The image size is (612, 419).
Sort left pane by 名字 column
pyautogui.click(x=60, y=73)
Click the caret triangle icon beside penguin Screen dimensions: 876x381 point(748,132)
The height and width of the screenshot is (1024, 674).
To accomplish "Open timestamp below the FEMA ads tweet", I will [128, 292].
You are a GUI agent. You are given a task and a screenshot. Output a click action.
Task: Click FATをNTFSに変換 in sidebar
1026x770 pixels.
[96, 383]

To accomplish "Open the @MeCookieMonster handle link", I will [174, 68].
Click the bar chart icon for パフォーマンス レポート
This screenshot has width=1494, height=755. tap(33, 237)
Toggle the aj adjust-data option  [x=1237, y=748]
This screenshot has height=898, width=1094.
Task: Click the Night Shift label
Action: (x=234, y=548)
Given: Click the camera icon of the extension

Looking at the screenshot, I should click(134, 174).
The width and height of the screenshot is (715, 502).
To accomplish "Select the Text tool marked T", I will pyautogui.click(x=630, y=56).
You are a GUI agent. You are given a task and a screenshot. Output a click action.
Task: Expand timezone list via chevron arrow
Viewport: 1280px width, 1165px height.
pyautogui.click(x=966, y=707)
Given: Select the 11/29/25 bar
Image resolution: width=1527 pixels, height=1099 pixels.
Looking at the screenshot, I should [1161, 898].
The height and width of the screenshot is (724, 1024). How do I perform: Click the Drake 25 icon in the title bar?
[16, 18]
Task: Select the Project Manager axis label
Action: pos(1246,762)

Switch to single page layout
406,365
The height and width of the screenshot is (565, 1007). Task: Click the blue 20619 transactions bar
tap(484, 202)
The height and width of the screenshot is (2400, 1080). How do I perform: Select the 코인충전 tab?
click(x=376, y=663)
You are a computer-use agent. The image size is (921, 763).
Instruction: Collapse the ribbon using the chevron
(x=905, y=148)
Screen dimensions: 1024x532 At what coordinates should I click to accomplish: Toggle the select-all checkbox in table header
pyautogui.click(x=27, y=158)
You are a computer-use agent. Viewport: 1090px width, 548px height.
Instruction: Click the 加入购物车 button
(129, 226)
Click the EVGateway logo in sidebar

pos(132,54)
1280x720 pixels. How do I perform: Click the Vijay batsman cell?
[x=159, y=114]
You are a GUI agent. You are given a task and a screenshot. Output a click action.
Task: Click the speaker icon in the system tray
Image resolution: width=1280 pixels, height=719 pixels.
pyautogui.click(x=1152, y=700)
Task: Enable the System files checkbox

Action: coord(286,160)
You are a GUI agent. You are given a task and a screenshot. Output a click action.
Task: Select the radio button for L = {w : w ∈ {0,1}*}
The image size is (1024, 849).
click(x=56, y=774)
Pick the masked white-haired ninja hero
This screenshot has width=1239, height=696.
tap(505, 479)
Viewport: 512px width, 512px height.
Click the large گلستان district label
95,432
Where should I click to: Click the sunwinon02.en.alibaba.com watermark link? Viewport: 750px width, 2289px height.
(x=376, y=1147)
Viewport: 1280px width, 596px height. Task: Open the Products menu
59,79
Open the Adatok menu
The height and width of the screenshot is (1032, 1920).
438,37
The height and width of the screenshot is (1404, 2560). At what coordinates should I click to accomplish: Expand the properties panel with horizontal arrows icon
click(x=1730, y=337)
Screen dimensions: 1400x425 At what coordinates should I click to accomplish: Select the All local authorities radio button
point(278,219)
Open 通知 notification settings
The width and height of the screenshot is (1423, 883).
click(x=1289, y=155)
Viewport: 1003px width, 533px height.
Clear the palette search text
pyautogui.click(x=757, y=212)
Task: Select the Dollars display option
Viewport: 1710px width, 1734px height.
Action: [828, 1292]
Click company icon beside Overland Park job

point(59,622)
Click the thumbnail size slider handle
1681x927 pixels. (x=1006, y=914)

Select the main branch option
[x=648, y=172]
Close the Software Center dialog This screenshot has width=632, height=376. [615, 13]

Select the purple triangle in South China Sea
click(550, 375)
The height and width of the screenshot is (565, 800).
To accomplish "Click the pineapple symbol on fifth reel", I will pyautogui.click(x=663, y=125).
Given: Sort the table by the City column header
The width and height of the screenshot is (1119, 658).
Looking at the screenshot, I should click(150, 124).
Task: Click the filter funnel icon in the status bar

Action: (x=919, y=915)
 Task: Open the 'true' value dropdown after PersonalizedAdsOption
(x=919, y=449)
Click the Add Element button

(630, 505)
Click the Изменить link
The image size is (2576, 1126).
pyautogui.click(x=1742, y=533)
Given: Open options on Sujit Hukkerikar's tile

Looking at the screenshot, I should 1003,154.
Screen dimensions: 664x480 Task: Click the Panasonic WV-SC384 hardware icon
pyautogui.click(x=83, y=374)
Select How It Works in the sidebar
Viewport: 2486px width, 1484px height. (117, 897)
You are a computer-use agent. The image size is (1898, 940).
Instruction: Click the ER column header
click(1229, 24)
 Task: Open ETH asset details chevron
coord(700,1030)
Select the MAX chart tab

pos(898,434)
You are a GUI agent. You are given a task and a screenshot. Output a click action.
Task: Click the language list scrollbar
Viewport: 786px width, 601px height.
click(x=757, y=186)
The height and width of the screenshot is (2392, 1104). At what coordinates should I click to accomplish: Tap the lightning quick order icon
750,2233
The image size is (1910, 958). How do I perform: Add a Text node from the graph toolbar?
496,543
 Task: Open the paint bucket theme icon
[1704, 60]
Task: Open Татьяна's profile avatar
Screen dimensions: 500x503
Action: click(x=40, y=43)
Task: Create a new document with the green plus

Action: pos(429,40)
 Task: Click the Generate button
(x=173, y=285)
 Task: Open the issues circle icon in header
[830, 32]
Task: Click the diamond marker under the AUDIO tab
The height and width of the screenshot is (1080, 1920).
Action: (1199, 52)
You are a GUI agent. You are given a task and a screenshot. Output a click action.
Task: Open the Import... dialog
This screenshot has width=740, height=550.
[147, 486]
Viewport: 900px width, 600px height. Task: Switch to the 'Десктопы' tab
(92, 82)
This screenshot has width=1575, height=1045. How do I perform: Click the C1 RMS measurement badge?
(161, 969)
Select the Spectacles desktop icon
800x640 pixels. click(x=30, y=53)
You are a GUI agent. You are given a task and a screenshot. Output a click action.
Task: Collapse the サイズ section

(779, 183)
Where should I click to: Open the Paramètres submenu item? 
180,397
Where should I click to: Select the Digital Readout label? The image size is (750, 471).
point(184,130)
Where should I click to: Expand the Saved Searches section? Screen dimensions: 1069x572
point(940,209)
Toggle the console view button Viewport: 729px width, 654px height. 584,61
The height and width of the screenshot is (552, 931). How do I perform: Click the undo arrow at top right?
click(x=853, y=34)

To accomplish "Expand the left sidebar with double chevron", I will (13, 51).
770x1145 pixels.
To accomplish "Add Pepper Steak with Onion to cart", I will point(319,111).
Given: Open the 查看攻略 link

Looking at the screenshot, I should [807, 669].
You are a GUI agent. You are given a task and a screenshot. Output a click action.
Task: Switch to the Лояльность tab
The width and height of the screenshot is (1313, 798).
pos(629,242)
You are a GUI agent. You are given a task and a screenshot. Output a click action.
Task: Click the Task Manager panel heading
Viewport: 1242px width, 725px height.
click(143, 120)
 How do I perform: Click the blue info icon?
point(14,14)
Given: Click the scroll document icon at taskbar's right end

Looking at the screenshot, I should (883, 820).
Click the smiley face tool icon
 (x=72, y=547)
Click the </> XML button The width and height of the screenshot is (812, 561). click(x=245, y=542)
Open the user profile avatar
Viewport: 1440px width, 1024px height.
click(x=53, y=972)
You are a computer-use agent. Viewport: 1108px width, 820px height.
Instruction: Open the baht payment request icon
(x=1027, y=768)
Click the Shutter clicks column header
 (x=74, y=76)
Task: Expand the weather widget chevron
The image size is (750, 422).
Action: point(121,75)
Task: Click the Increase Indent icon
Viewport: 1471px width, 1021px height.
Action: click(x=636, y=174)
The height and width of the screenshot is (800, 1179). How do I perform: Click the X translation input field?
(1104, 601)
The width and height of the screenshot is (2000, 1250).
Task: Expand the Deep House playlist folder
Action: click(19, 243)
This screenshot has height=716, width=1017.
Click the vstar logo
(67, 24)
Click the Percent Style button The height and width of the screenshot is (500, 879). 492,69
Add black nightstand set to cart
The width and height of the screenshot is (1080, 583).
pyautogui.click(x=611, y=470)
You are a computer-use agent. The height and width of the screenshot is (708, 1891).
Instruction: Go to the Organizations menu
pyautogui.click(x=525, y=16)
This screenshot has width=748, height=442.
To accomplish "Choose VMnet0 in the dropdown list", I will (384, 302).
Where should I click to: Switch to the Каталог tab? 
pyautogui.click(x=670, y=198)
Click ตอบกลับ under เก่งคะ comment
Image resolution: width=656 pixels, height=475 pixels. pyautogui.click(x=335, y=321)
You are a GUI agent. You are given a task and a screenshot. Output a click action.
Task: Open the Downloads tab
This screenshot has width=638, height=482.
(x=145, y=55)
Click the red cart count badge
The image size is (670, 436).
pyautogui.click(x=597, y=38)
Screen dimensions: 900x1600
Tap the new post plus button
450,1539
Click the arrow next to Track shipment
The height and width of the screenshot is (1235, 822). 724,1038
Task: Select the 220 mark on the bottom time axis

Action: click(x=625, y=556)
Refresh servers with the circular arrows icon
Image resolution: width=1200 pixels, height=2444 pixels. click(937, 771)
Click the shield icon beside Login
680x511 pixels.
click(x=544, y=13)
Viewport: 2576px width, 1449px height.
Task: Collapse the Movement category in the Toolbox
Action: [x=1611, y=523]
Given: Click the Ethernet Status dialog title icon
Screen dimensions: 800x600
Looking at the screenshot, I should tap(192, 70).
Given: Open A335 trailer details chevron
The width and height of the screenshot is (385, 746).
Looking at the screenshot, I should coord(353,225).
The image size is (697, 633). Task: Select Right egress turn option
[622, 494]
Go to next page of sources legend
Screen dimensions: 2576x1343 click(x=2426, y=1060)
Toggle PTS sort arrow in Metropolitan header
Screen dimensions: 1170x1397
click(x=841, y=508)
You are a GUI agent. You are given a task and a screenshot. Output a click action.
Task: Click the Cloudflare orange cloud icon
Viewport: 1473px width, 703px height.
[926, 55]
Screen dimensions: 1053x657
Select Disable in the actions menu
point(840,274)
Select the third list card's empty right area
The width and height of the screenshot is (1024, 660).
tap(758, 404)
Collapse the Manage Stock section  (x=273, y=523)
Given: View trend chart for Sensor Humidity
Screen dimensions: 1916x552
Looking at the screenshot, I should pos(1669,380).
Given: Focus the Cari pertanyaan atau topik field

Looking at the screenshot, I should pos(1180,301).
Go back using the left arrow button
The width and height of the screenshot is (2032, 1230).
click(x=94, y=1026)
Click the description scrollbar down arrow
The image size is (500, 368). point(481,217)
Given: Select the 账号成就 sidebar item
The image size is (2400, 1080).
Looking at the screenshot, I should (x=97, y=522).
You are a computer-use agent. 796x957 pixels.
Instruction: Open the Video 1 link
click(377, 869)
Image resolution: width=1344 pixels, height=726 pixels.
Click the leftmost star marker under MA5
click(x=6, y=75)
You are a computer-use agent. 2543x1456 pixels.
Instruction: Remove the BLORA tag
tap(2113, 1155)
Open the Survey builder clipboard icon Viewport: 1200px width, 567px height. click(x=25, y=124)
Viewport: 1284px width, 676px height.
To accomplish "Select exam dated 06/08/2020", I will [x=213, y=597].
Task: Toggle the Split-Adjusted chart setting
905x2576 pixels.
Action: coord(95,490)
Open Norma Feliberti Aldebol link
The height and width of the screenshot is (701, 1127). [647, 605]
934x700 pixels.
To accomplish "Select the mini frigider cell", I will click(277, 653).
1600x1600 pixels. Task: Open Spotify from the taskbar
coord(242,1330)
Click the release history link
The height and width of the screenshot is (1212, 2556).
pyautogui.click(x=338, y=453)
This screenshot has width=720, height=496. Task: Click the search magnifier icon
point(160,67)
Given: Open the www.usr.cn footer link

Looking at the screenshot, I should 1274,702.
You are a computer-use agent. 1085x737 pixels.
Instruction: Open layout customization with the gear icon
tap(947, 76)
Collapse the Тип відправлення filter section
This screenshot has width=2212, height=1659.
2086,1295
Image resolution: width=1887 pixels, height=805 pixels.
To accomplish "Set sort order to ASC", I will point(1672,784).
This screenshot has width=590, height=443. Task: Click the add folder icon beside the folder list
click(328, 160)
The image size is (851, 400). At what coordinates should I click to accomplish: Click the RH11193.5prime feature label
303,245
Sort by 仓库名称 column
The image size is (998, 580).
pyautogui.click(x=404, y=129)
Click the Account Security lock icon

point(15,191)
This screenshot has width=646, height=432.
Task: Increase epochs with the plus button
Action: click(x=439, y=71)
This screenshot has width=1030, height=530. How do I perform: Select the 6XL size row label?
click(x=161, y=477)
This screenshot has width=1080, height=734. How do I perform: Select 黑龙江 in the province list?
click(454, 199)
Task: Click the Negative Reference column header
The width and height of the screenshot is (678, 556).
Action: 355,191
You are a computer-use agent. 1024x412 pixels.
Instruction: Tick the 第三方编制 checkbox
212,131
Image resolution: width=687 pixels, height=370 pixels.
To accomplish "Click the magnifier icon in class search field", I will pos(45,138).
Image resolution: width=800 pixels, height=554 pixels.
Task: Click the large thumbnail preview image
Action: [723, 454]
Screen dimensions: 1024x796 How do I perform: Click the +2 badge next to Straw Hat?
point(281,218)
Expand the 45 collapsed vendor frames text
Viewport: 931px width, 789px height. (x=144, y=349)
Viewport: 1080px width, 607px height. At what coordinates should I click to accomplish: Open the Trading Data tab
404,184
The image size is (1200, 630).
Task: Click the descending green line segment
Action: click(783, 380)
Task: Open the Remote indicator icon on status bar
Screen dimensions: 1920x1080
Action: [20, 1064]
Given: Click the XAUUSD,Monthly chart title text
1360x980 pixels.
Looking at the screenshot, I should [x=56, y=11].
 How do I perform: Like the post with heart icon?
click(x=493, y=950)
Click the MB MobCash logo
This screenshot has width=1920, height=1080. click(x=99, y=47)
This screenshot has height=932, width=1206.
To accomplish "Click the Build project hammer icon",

** DIRECTIONS FOR THIS TASK **
Put the records from the line containing "This screenshot has width=1030, height=530." through the line containing "Action: click(783, 380)" into a numbered list, leaving out any blank lines.

** OUTPUT OF THE TASK **
1. This screenshot has width=1030, height=530. How do I perform: Select the 6XL size row label?
2. click(x=161, y=477)
3. This screenshot has width=1080, height=734. How do I perform: Select 黑龙江 in the province list?
4. click(454, 199)
5. Task: Click the Negative Reference column header
6. The width and height of the screenshot is (678, 556).
7. Action: 355,191
8. You are a computer-use agent. 1024x412 pixels.
9. Instruction: Tick the 第三方编制 checkbox
10. 212,131
11. Image resolution: width=687 pixels, height=370 pixels.
12. To accomplish "Click the magnifier icon in class search field", I will pos(45,138).
13. Image resolution: width=800 pixels, height=554 pixels.
14. Task: Click the large thumbnail preview image
15. Action: [723, 454]
16. Screen dimensions: 1024x796 How do I perform: Click the +2 badge next to Straw Hat?
17. point(281,218)
18. Expand the 45 collapsed vendor frames text
19. Viewport: 931px width, 789px height. (x=144, y=349)
20. Viewport: 1080px width, 607px height. At what coordinates should I click to accomplish: Open the Trading Data tab
21. 404,184
22. The image size is (1200, 630).
23. Task: Click the descending green line segment
24. Action: click(783, 380)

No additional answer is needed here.